Example 4: Complete Workflow
Code:
from ragfallback import AdaptiveRAGRetriever, CostTracker, MetricsCollector
from ragfallback.utils import (
create_huggingface_llm,
create_open_source_embeddings,
create_faiss_vector_store
)
from langchain.docstore.document import Document
# Step 1: Prepare documents (metadata is just for tracking - not actual files)
documents = [
Document(
page_content="Acme Corp revenue: $10M. Employees: 50. Founded: 2020.",
metadata={"source": "company_data.pdf"}
),
]
# Step 2: Create components
embeddings = create_open_source_embeddings()
vector_store = create_faiss_vector_store(documents, embeddings)

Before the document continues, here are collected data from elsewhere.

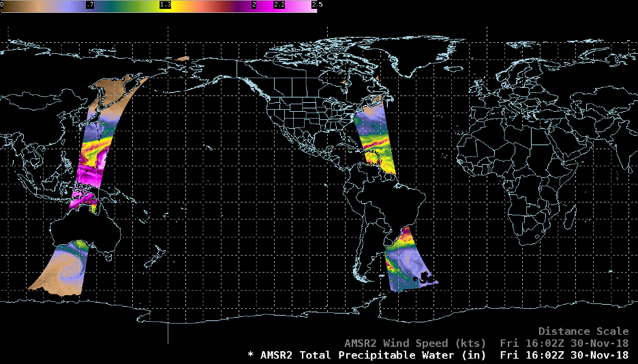Click the timestamp beside Total Precipitable Water
This screenshot has height=364, width=638.
coord(564,355)
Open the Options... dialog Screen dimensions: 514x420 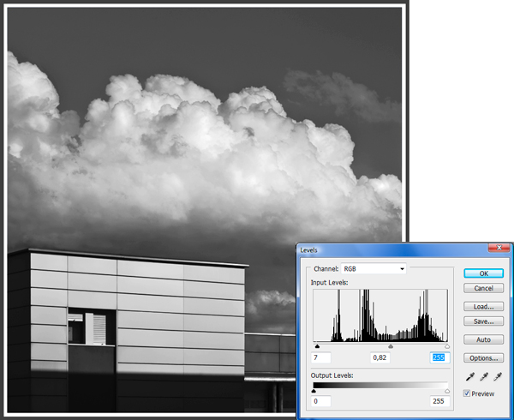click(483, 357)
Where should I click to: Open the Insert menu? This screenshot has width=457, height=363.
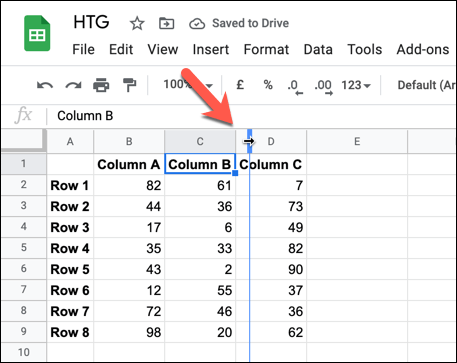pyautogui.click(x=211, y=50)
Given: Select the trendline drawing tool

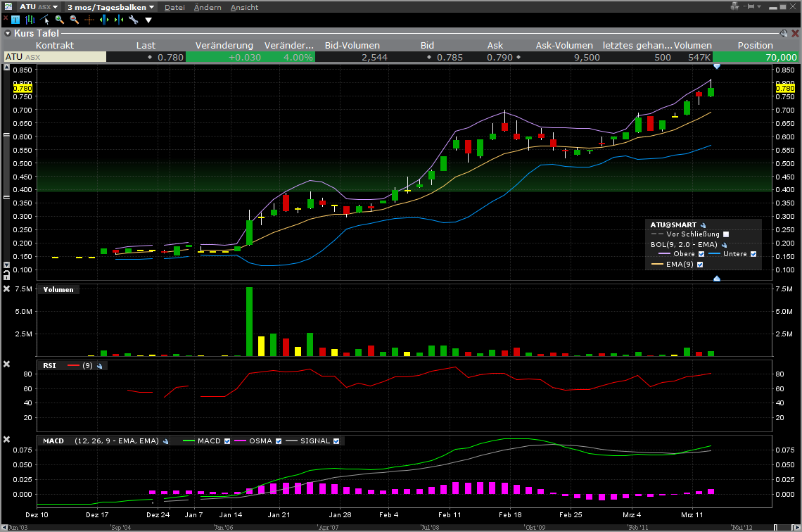Looking at the screenshot, I should (x=44, y=20).
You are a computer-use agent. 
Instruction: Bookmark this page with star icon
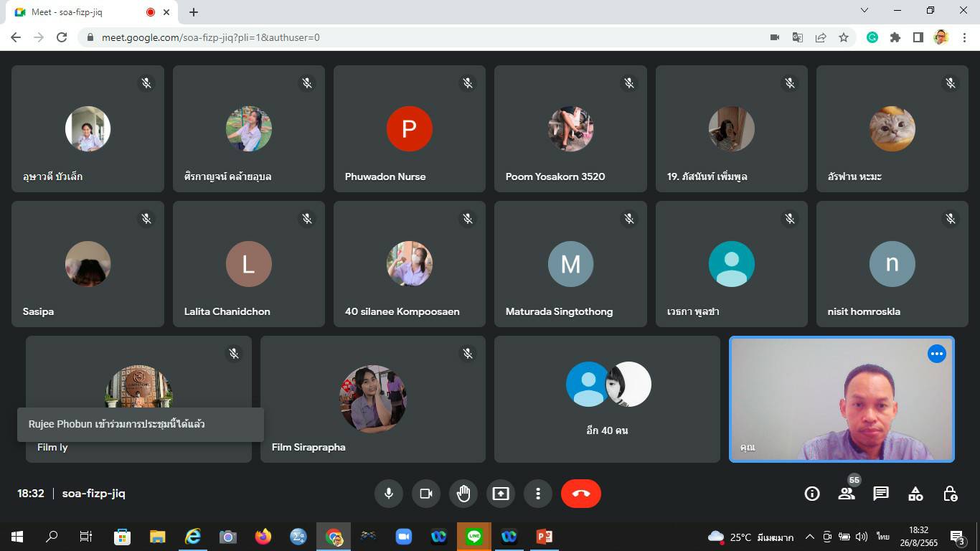point(844,37)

llm = create_huggingface_llm(use_inference_api=True)
# Step 3: Setup tracking
cost_tracker = CostTracker()
metrics = MetricsCollector()
# Step 4: Create retriever
retriever = AdaptiveRAGRetriever(
vector_store=vector_store,
llm=llm,
embedding_model=embeddings,
cost_tracker=cost_tracker,
metrics_collector=metrics,
fallback_strategy="query_variations",
max_attempts=3,
min_confidence=0.7
)
# Step 5: Query
result = retriever.query_with_fallback(
question="What is Acme Corp's revenue?",
context={"company": "Acme Corp"},
return_intermediate_steps=True
)
# Step 6: Display results
print("="*60)
print("QUERY RESULTS")
print("="*60)
print(f"Question: What is Acme Corp's revenue?")

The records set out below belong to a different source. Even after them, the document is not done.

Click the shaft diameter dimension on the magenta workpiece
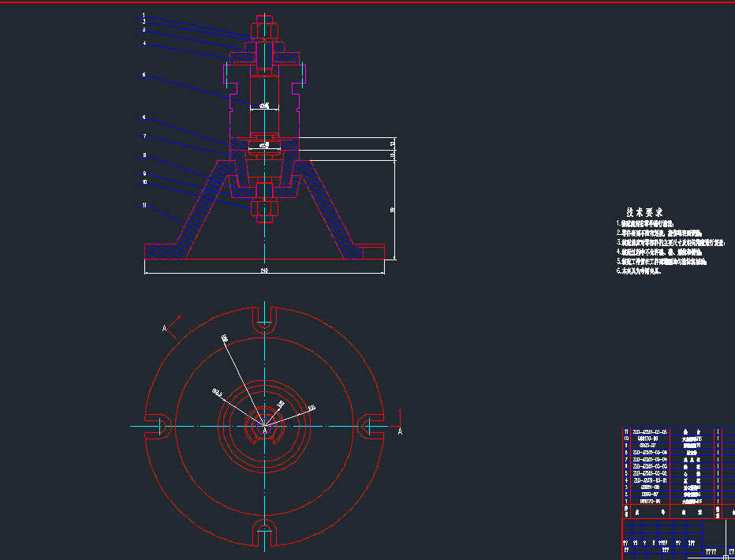pyautogui.click(x=264, y=106)
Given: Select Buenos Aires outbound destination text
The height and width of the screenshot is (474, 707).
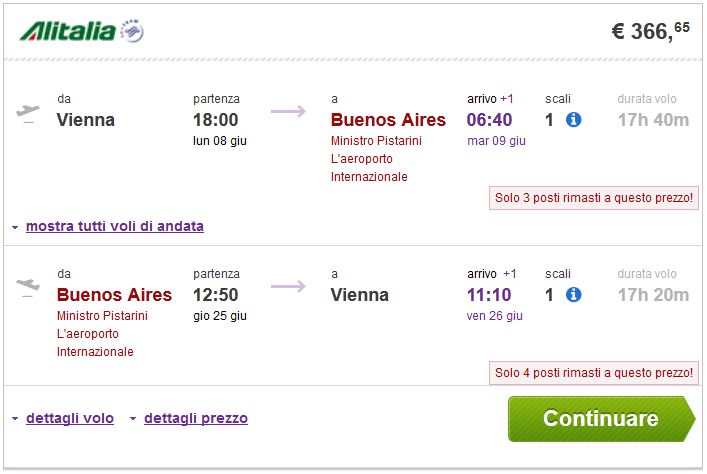Looking at the screenshot, I should click(x=388, y=120).
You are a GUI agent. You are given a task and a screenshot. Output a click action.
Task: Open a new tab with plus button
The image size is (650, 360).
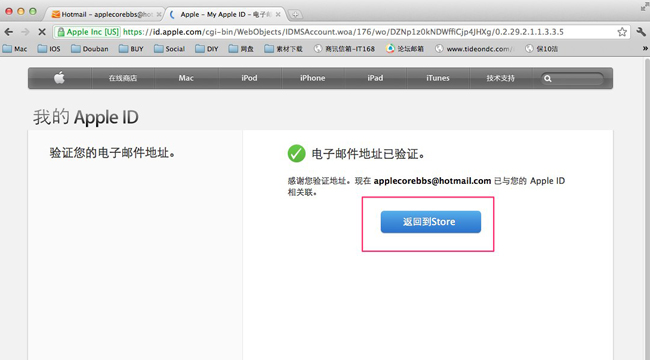coord(295,15)
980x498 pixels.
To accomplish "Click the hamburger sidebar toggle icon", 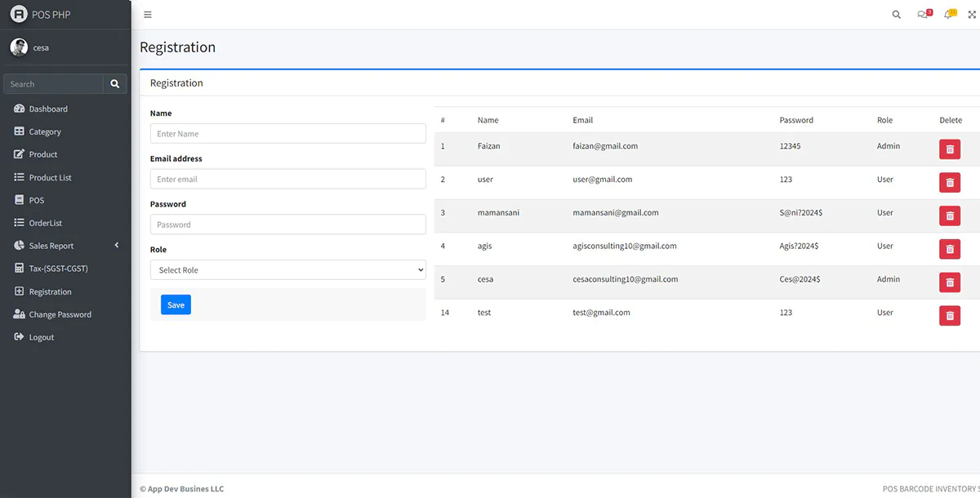I will [x=148, y=15].
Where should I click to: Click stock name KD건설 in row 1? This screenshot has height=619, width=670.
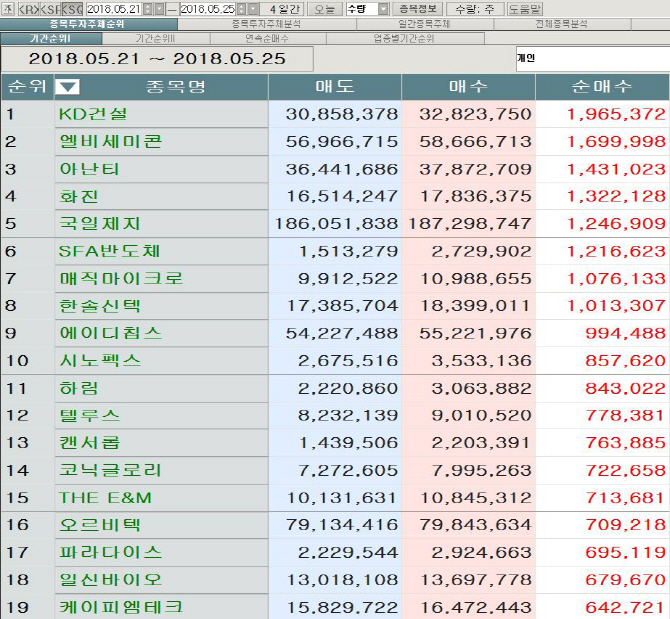93,114
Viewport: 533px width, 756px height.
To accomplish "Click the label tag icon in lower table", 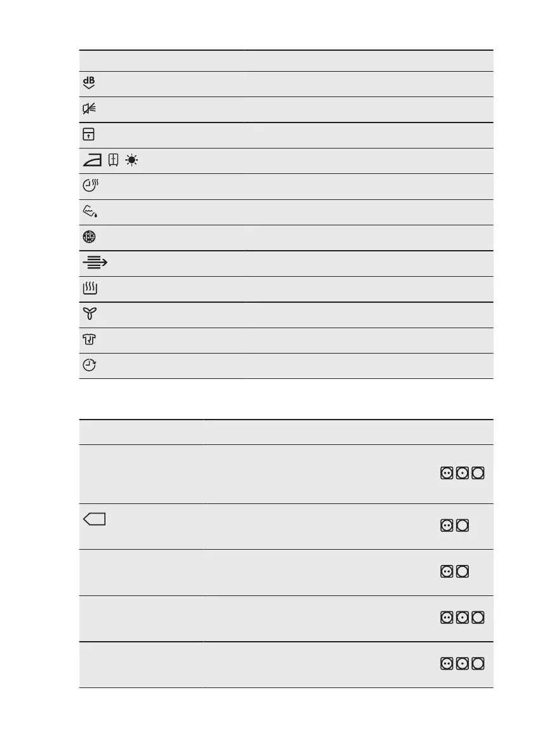I will tap(94, 521).
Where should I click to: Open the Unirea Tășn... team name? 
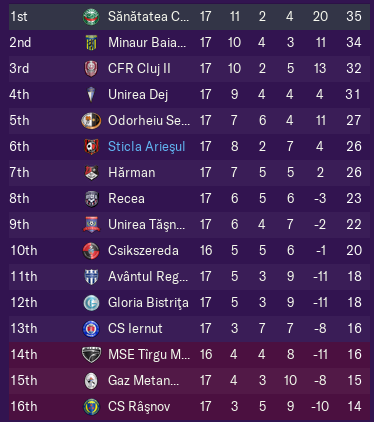pos(146,225)
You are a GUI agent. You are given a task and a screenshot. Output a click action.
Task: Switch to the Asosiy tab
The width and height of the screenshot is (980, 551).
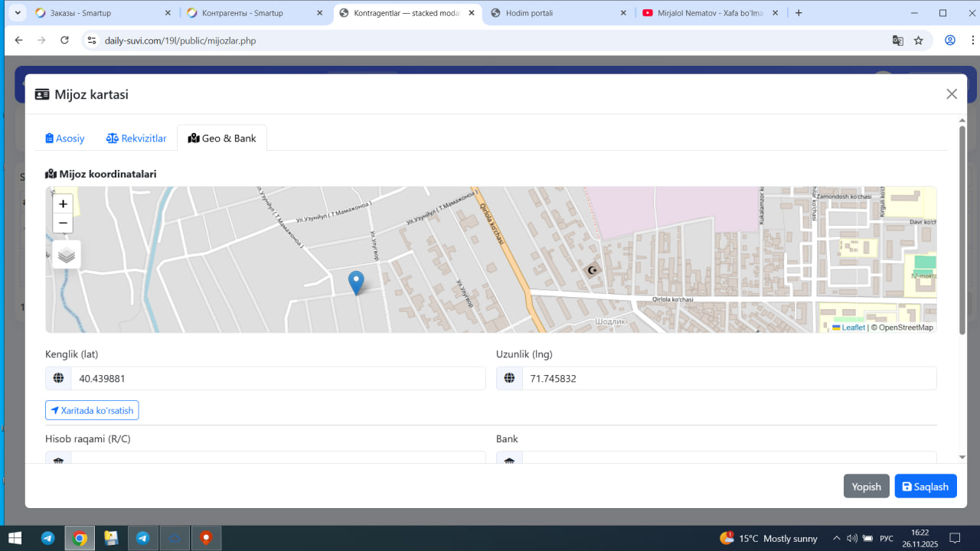click(x=65, y=139)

print(f"Answer: {result.answer}")
print(f"Source: {result.source}")
print(f"Confidence: {result.confidence:.2%}")
print(f"Attempts: {result.attempts}")
print(f"Cost: ${result.cost:.4f}")
# Step 7: Display metrics
print("\n" + "="*60)
print("METRICS")
print("="*60)
stats = metrics.get_stats()
print(f"Total Queries: {stats['total_queries']}")
print(f"Success Rate: {stats['success_rate']:.2%}")
print(f"Average Confidence: {stats['avg_confidence']:.2f}")
Output:
============================================================
QUERY RESULTS
============================================================
Question: What is Acme Corp's revenue?
Answer: Acme Corp revenue: $10M.
Source: company_data.pdf
Confidence: 92.00%
Attempts: 1
Cost: $0.0000
============================================================
METRICS
============================================================
Total Queries: 1
Success Rate: 100.00%
Average Confidence: 0.92
Note: Metrics are collected from query executions. Confidence scores are calculated using document retrieval and answer quality assessment.
๐ฏ Use Cases
Use Case 1: Research Assistant
Build a research assistant that answers questions about companies:
retriever = AdaptiveRAGRetriever(...)
result = retriever.query_with_fallback(
question="What is the company's revenue?",
context={"company": "Acme Corp"}
)
Use Case: Company research, competitive intelligence, due diligence
Use Case 2: Document Q&A
Answer questions from large document collections:
retriever = AdaptiveRAGRetriever(...)
result = retriever.query_with_fallback(
question="What are the key findings?",
return_intermediate_steps=True
)
Use Case: Legal document analysis, research papers, technical documentation
Use Case 3: Cost-Conscious Production
Production systems with budget limits:
cost_tracker = CostTracker(budget=10.0)
retriever = AdaptiveRAGRetriever(
...,
cost_tracker=cost_tracker
)
result = retriever.query_with_fallback(
question="...",
enforce_budget=True
)
Use Case: Production APIs, SaaS applications, high-volume systems
Use Case 4: Open-Source Setup
Completely free setup using only open-source components:
# All free, no API keys!
embeddings = create_open_source_embeddings()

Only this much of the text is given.